• TASK TO COMPLETE
All entries below need to be written out exactly, but without their pictures.

• INPUT FOR THIS TASK
- Opening Delimiter -

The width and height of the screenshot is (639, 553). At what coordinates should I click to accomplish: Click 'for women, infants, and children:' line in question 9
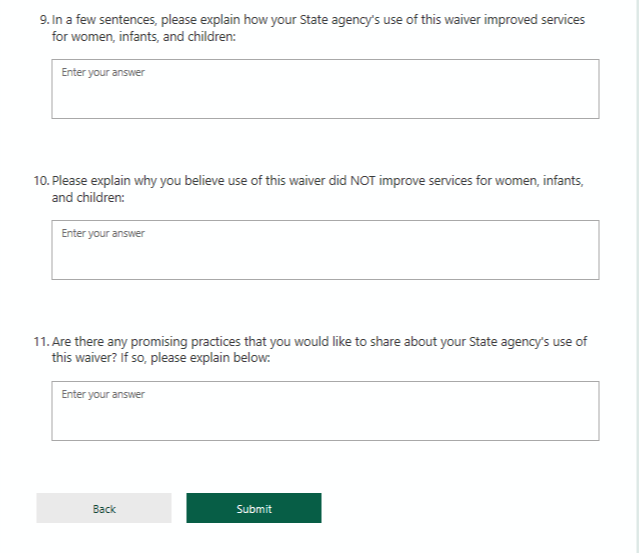(145, 36)
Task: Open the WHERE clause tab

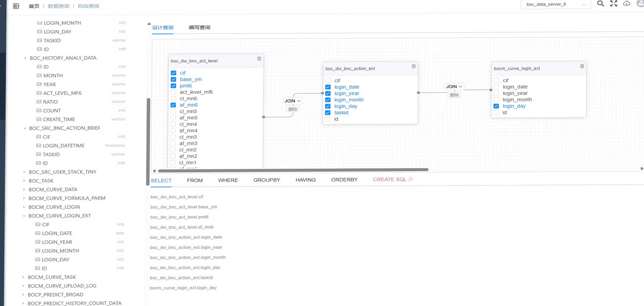Action: pyautogui.click(x=228, y=180)
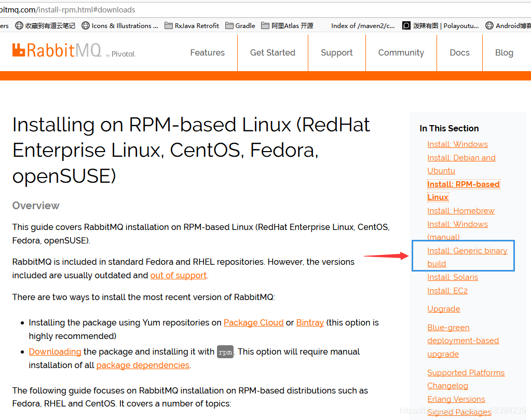The width and height of the screenshot is (531, 420).
Task: Open the Docs section
Action: 459,52
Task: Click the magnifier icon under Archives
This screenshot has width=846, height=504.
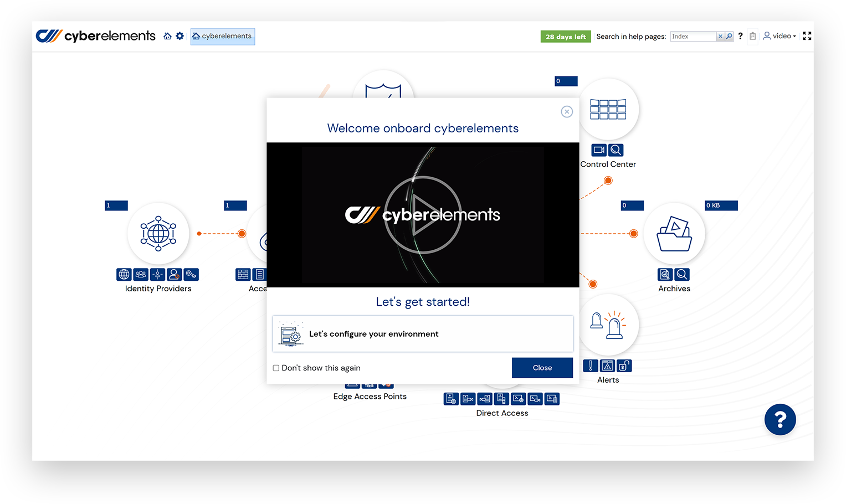Action: point(682,274)
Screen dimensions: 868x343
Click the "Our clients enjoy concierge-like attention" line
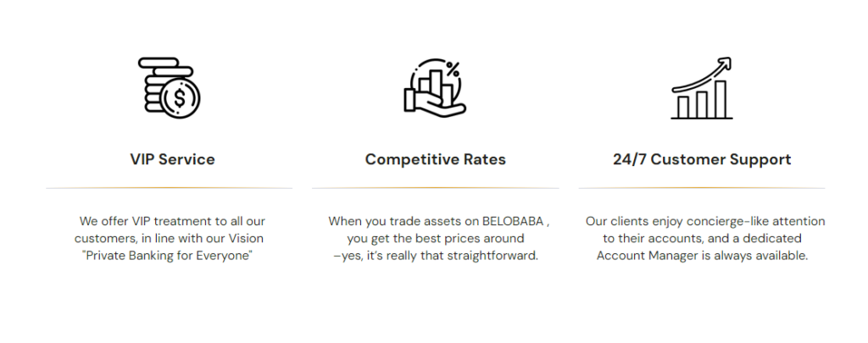704,222
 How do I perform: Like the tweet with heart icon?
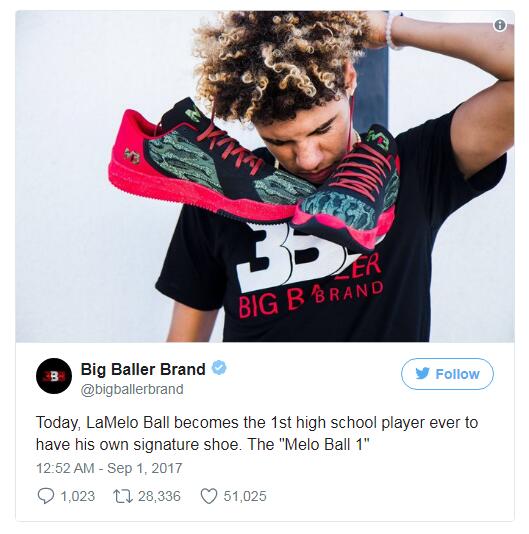[208, 496]
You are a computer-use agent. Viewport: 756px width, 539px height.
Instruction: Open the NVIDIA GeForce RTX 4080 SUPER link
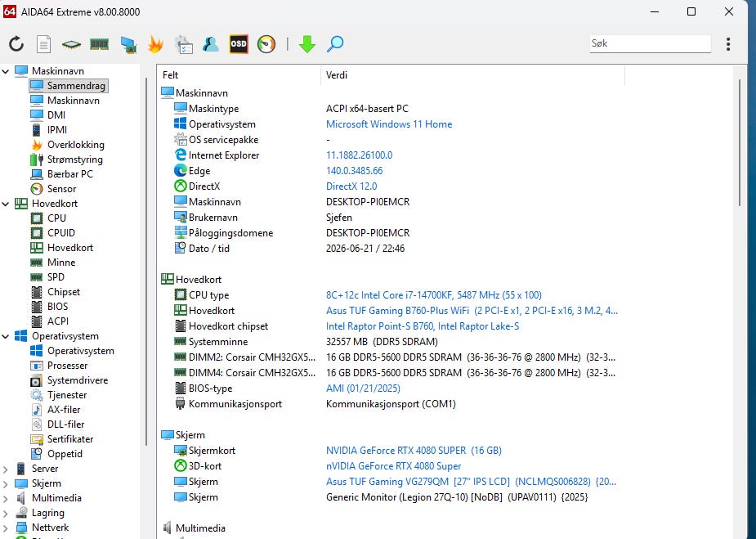[x=414, y=450]
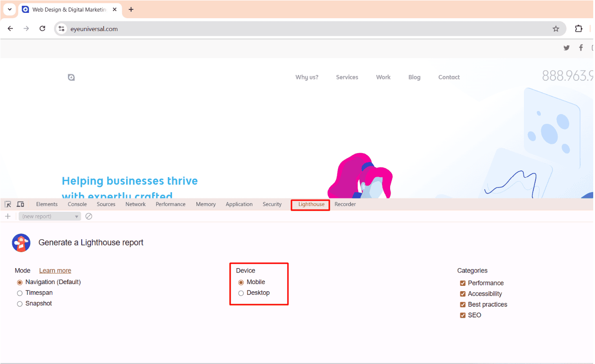
Task: Click the inspect element picker icon
Action: 8,204
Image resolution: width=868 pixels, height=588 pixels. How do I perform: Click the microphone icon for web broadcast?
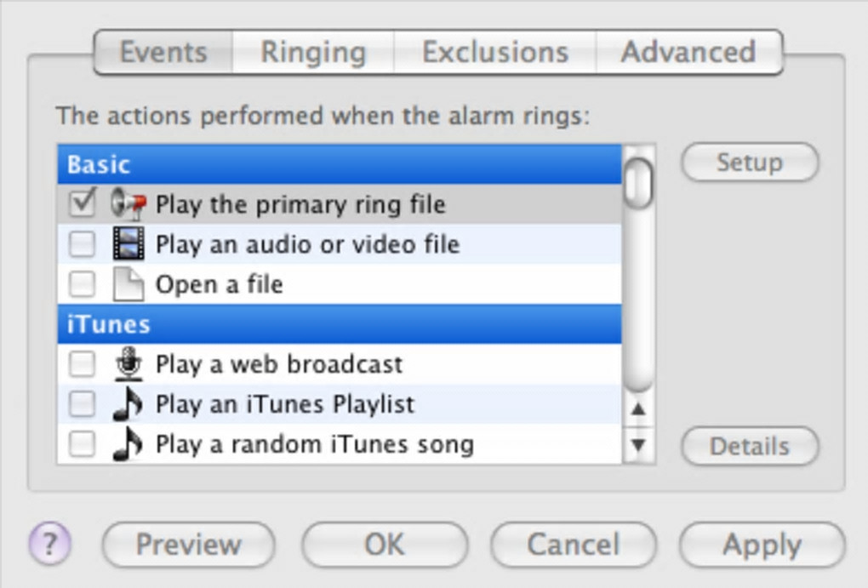(x=128, y=365)
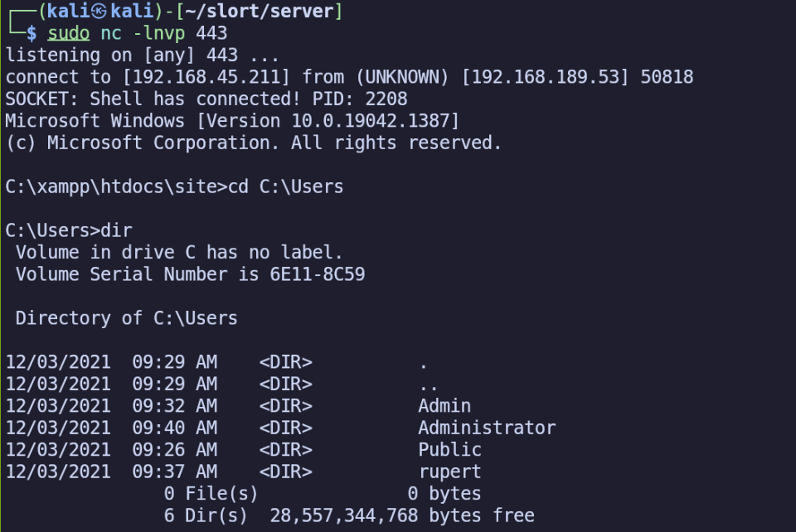This screenshot has width=796, height=532.
Task: Click Windows version 10.0.19042.1387 text
Action: tap(370, 121)
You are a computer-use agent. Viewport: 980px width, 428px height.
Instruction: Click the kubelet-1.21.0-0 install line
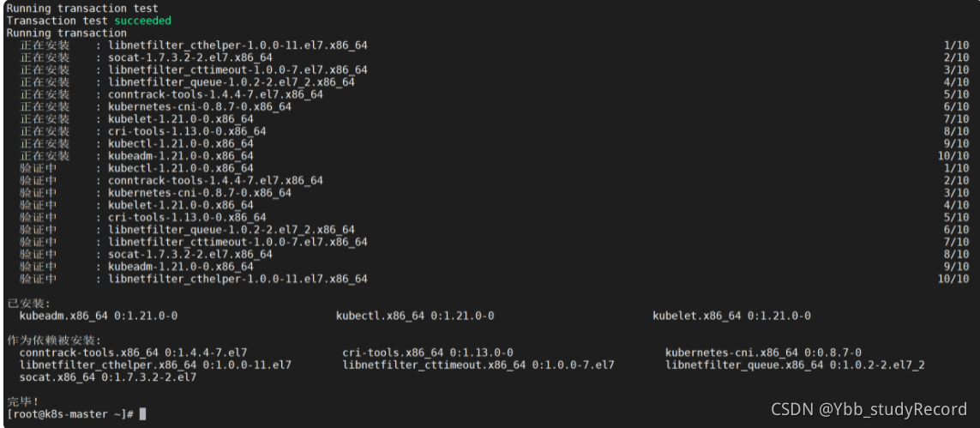496,118
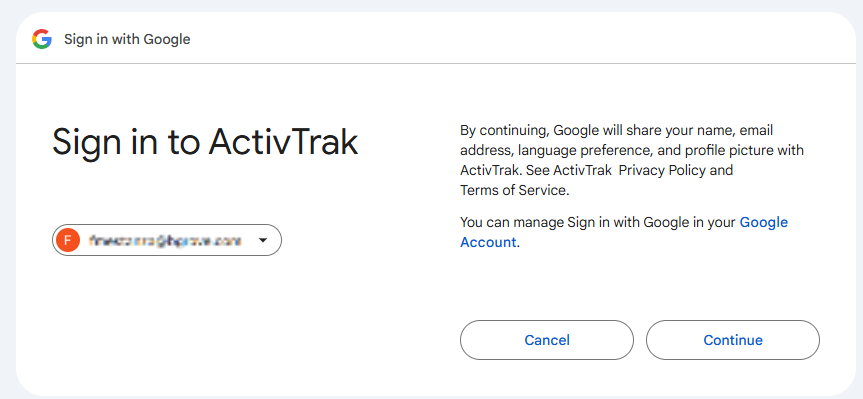Open the Terms of Service link
The image size is (863, 399).
point(513,190)
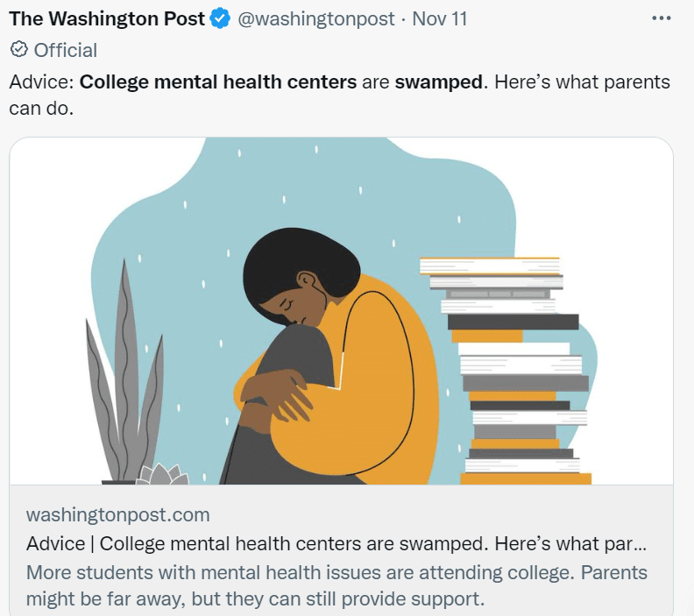Click the Official label text
694x616 pixels.
point(66,50)
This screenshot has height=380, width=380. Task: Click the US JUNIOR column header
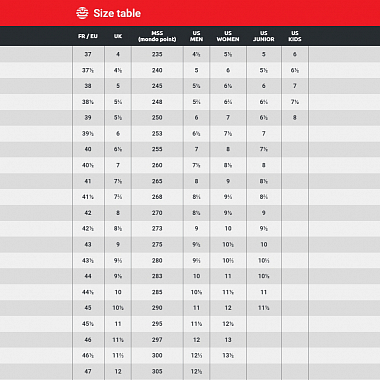264,36
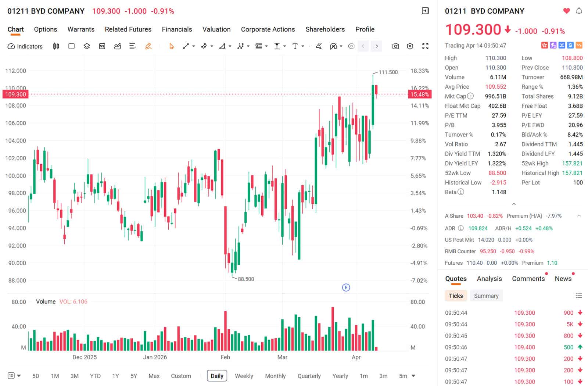This screenshot has width=588, height=386.
Task: Select the Weekly timeframe button
Action: (244, 376)
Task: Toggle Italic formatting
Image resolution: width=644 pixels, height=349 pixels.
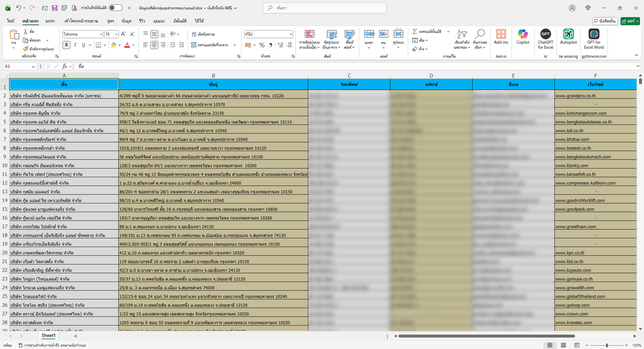Action: click(x=75, y=45)
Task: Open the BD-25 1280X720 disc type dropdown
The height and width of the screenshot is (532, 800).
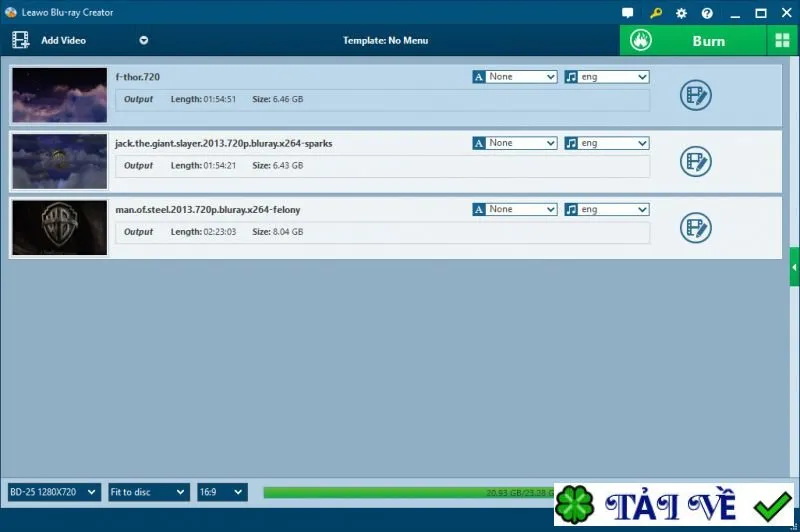Action: click(54, 492)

- Closing Delimiter -

• SOLUTION TO THIS PROBLEM
The width and height of the screenshot is (639, 553). At what coordinates should I click to accomplish: Click 'for women, infants, and children:' line in question 9
(145, 36)
Task: Open the WHERE clause tab

Action: pyautogui.click(x=228, y=180)
The width and height of the screenshot is (531, 420).
Task: Open the Docs section
Action: 459,52
Task: Click the magnifier icon under Archives
This screenshot has width=846, height=504.
Action: point(682,274)
Screen dimensions: 868x343
Click the "Our clients enjoy concierge-like attention" line
704,222
 How do I perform: Like the tweet with heart icon?
[208, 496]
You are a computer-use agent. Viewport: 756px width, 539px height.
Instruction: Open the NVIDIA GeForce RTX 4080 SUPER link
[x=414, y=450]
Task: Click the inspect element picker icon
Action: 8,204
Image resolution: width=868 pixels, height=588 pixels. How do I perform: Click the microphone icon for web broadcast?
(x=128, y=365)
This screenshot has width=796, height=532.
Task: Click Windows version 10.0.19042.1387 text
Action: tap(370, 121)
You are a computer-use agent. Viewport: 980px width, 428px height.
Instruction: Click the kubelet-1.21.0-0 install line
496,118
Open the Terms of Service link
The image size is (863, 399).
point(513,190)
Click the Official label text
694x616 pixels.
point(66,50)
This screenshot has height=380, width=380. Task: Click the US JUNIOR column header
264,36
This screenshot has width=588, height=386.
Task: Select the Weekly timeframe button
Action: (244, 376)
Task: Toggle Italic formatting
Image resolution: width=644 pixels, height=349 pixels.
Action: click(x=75, y=45)
Task: Open the BD-25 1280X720 disc type dropdown
The height and width of the screenshot is (532, 800).
Action: click(54, 492)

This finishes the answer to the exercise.